Raw records

============================================================

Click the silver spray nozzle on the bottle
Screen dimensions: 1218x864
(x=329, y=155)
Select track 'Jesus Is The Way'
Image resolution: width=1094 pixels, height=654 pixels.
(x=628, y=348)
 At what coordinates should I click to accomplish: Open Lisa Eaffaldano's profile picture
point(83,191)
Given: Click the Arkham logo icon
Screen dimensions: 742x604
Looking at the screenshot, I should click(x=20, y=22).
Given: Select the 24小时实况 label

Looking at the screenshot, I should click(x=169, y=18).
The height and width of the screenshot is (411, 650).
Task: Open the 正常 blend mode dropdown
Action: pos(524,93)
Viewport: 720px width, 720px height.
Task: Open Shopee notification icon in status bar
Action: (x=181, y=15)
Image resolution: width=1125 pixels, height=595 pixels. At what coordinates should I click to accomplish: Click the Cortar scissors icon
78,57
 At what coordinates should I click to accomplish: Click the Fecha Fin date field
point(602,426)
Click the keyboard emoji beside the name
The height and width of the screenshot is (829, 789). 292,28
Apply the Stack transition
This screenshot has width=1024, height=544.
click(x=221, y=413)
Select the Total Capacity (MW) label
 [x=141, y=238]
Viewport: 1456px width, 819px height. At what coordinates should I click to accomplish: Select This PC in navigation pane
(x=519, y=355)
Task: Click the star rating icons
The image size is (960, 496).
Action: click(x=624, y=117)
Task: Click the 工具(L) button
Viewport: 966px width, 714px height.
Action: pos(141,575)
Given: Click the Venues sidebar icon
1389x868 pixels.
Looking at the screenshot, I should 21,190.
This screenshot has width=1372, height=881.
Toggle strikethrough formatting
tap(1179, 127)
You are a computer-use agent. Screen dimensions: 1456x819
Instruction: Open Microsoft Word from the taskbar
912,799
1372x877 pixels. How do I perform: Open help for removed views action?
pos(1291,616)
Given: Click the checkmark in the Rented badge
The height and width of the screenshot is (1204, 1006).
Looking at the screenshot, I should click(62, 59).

============================================================

# Problem details:
Update the material above by replacing every occurrence of "Screen dimensions" with "Display size", leaving everything else unchanged.

# Output for this exercise:
Click the silver spray nozzle on the bottle
Display size: 1218x864
(x=329, y=155)
Select track 'Jesus Is The Way'
Image resolution: width=1094 pixels, height=654 pixels.
(x=628, y=348)
 At what coordinates should I click to accomplish: Open Lisa Eaffaldano's profile picture
point(83,191)
Given: Click the Arkham logo icon
Display size: 742x604
Looking at the screenshot, I should click(x=20, y=22).
Given: Select the 24小时实况 label

Looking at the screenshot, I should click(x=169, y=18).
The height and width of the screenshot is (411, 650).
Task: Open the 正常 blend mode dropdown
Action: pos(524,93)
Viewport: 720px width, 720px height.
Task: Open Shopee notification icon in status bar
Action: (x=181, y=15)
Image resolution: width=1125 pixels, height=595 pixels. At what coordinates should I click to accomplish: Click the Cortar scissors icon
78,57
 At what coordinates should I click to accomplish: Click the Fecha Fin date field
point(602,426)
Click the keyboard emoji beside the name
The height and width of the screenshot is (829, 789). 292,28
Apply the Stack transition
This screenshot has width=1024, height=544.
click(x=221, y=413)
Select the Total Capacity (MW) label
 [x=141, y=238]
Viewport: 1456px width, 819px height. At what coordinates should I click to accomplish: Select This PC in navigation pane
(x=519, y=355)
Task: Click the star rating icons
The image size is (960, 496).
Action: click(x=624, y=117)
Task: Click the 工具(L) button
Viewport: 966px width, 714px height.
Action: pos(141,575)
Given: Click the Venues sidebar icon
1389x868 pixels.
Looking at the screenshot, I should 21,190.
This screenshot has width=1372, height=881.
Toggle strikethrough formatting
tap(1179, 127)
You are a computer-use agent. Display size: 1456x819
Instruction: Open Microsoft Word from the taskbar
912,799
1372x877 pixels. How do I perform: Open help for removed views action?
pos(1291,616)
Given: Click the checkmark in the Rented badge
The height and width of the screenshot is (1204, 1006).
Looking at the screenshot, I should click(62, 59).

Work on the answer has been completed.